Tulane approached a 50-50 split in yards this season, averaging 208.2 yards rushing and 186.1 yards passing. Still, Fritz fired offensive coordinator Doug Ruse three days after Tulane (6-6) beat Navy to become bowl eligible in its regular-season finale. The decision ended a seven-year partnership that started at Sam Houston State, continued at Georgia Southern and moved to New Orleans.
In his three years at Tulane, Ruse’s offense never finished higher than eighth among the American Athletic Conference’s 12 teams in yards or scoring. Despite having time to mold the roster to fit the scheme, the Wave barely averaged more points this season (25.7) than in his first (24.1), scoring 30 or more only three times.
Fritz said he would keep an open mind when he interviewed replacement candidates.
“I’m sure I’ll hear some good ideas and make a good decision about the direction we’ll go in,” he said. “I still want to incorporate some option elements in our offense, but this is a great opportunity for me to learn more football. I love getting in these interviews and hearing these things. If you get a bunch of good (candidates), it’s a hard decision. I hope it’s a very difficult decision.”
Fritz offered few specifics, but his commitment to a balanced offense would appear to rule out Georgia Southern offensive coordinator Bob DeBesse.
DeBesse, who as offensive coordinator at Sam Houston State in 2010 and 2011 helped create the shotgun-based, option-tinged spread offense associated with Fritz, has become almost totally run-centric since leaving the Bearkats for New Mexico in 2012. The Lobos ranked among the bottom seven in the NCAA in passing yards for all six years of his mostly successful tenure.
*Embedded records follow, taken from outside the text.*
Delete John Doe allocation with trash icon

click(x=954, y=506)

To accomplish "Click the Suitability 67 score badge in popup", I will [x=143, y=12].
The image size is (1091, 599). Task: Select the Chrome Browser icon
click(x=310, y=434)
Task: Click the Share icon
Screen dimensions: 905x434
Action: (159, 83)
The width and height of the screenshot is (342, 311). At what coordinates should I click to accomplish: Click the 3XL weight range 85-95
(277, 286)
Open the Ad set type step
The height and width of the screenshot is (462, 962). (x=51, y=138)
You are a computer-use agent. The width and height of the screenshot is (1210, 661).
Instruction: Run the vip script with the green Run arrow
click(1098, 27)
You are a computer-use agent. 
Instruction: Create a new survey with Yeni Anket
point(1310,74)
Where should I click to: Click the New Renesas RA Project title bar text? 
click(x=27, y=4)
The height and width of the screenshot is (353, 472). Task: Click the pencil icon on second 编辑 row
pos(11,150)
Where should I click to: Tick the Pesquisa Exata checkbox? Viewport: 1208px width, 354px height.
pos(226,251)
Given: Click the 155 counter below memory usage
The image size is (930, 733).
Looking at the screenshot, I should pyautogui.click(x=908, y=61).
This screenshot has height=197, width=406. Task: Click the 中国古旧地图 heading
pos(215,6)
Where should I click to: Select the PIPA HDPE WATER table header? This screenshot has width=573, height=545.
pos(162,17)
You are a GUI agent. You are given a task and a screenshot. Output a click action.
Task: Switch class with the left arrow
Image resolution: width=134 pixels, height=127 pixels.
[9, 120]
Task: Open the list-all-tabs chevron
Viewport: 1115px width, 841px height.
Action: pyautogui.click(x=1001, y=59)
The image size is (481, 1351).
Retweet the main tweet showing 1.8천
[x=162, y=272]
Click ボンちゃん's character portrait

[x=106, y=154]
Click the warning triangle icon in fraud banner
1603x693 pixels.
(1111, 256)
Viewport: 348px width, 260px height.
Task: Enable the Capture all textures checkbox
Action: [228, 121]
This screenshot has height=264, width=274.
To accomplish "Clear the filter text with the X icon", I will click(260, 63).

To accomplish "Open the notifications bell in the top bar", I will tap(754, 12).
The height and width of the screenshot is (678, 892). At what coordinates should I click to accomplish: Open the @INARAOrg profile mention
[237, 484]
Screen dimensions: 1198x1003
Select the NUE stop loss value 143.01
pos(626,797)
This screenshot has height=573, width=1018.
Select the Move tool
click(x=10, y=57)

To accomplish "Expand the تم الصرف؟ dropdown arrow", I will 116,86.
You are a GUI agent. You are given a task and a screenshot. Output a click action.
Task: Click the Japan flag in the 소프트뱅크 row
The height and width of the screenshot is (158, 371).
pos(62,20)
Fired at the end of 2017, he hooked on with Georgia Southern, which has averaged fewer than 10 passes this season.
Fritz is looking to the future rather than the past.
“A bunch of people have applied for this position,” he said. “That’s a good problem to have. I’m trying to really work (interviews) with four, five or six guys, but I’ve been really happy with the people who have applied.”
Fritz said Sunday the Cure Bowl was his first choice among the contests that considered the Green Wave.
He also anticipates a good showing in the Cure Bowl from interim offensive coordinator Alex Atkins, who added a fourth title to his job as assistant head coach, offensive line coach and run game coordinator.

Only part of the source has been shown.